The Government has today published its response to the Children and Young Person's Mental Health Green Paper, pledging to recruit hundreds of mental health workers who will work in and near schools and colleges to address the demand in services.
Reacting to this response, Dr Max Davie, Officer for Health Promotion for the Royal College of Paediatrics and Child Health (RCPCH), said:
"We know there is high demand for mental health support in educational settings; therefore, additional investment in support staff in this sector is a move that’s welcome. However, children and young people’s mental health cannot be supported by one service alone. It takes a number of teams working collaboratively and inclusively to provide patients with the best possible outcomes. What’s needed is more resource to support the integration of child health, primary care and other agencies within a local child and adolescent mental health system. We need all professionals who work with children and young people to be trained in mental health so they can identify problems at the earliest opportunity and in order to match local services to local need in an accountable manner, the CQC [Care Quality Commission] recommendation on ‘local offers’ should be adopted.

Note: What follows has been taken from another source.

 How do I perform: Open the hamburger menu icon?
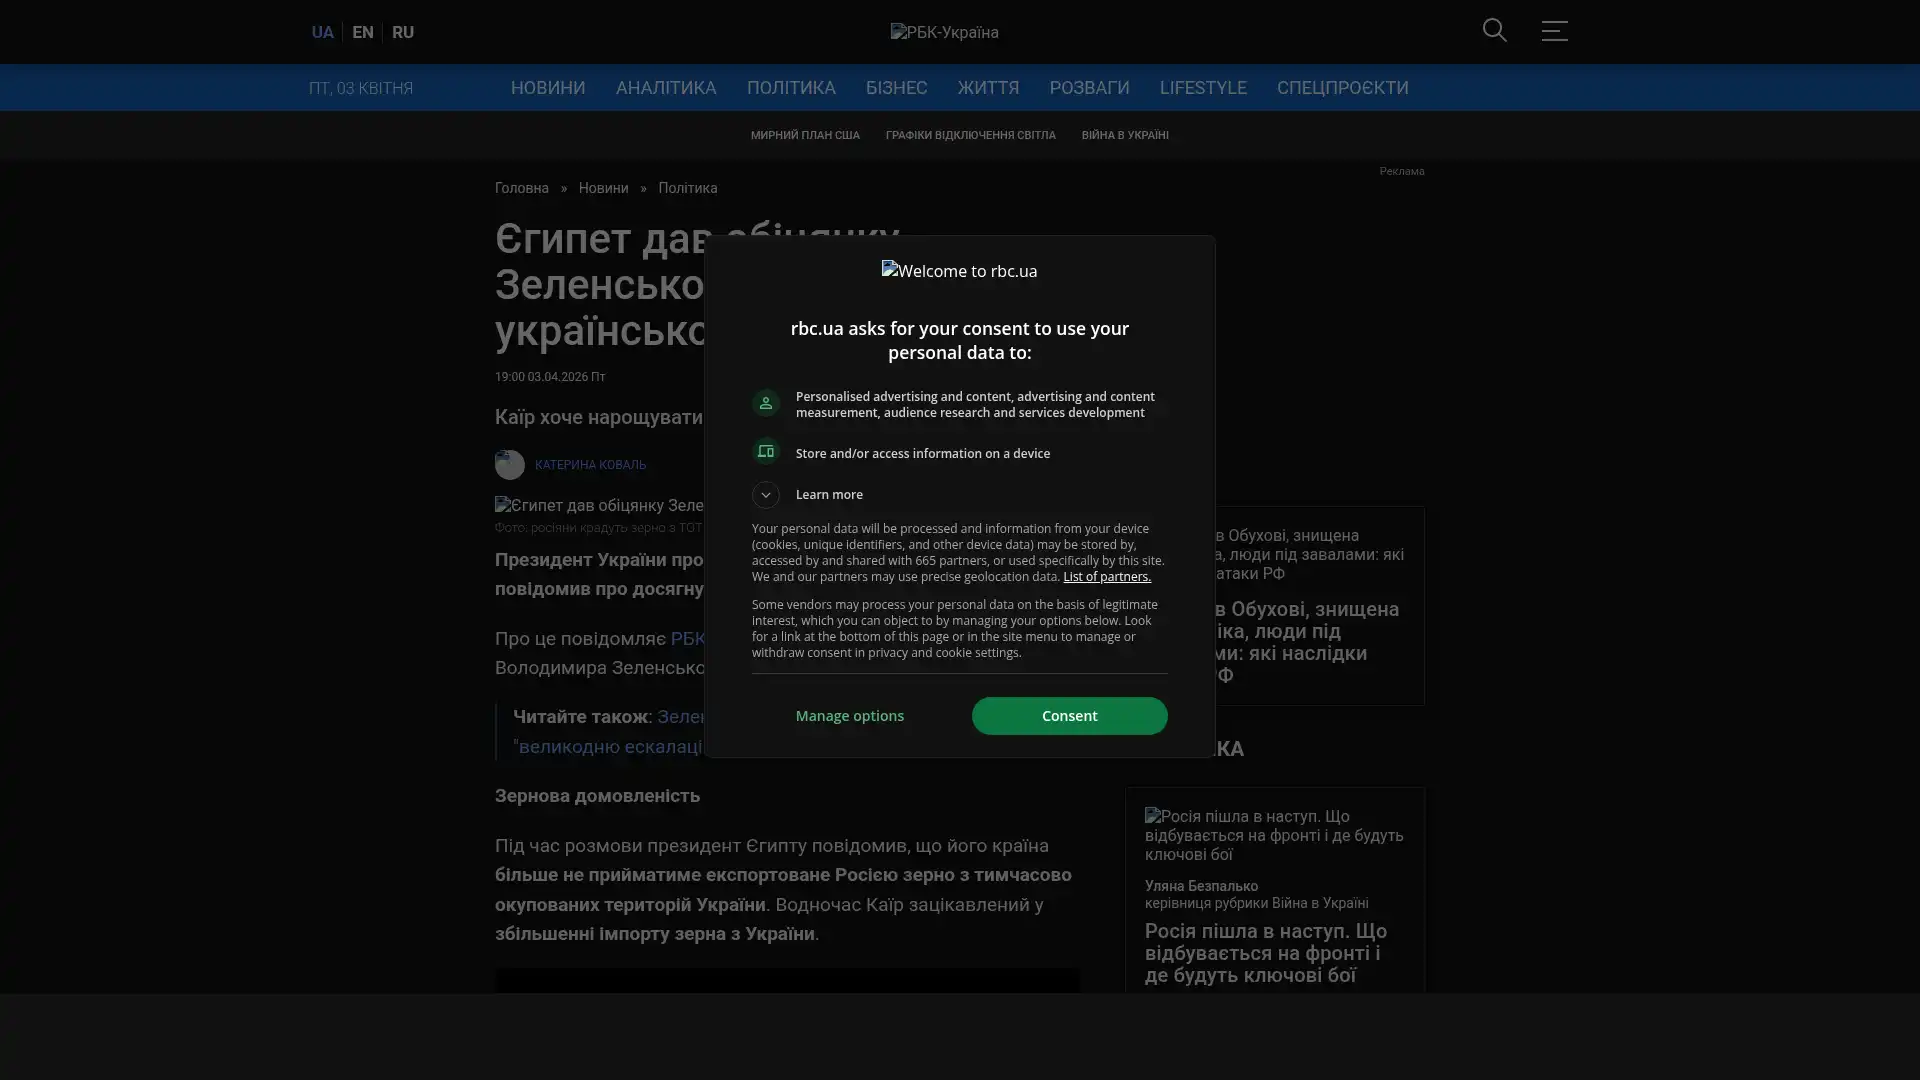(1554, 31)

"Mental health is one of the biggest epidemics of our time and while the Government has rather disappointingly missed an opportunity with their response to this green paper, it can be addressed with the upcoming long term 10-year plan. We ask Government to support the existing struggling system around children's mental health, integrating care so schemes like the ‘Trailblazers’ can have maximum impact. Failure to do so will result in the most vulnerable children being let down and risk wider mental health services collapsing through exhaustion."
Following a consultation, the Department of Health and Social Care and the Department of Education have confirmed they will be taking forward:
- a brand new NHS mental health workforce dedicated to supporting children in schools and colleges
- designated senior leads for mental health in schools and colleges
- ‘Trailblazer’ rolled-out to at least 20-25% of the population by the end of 2022-23 to test how teams can work with other services and how they can accelerate the wider transformation of mental health care for children and young people.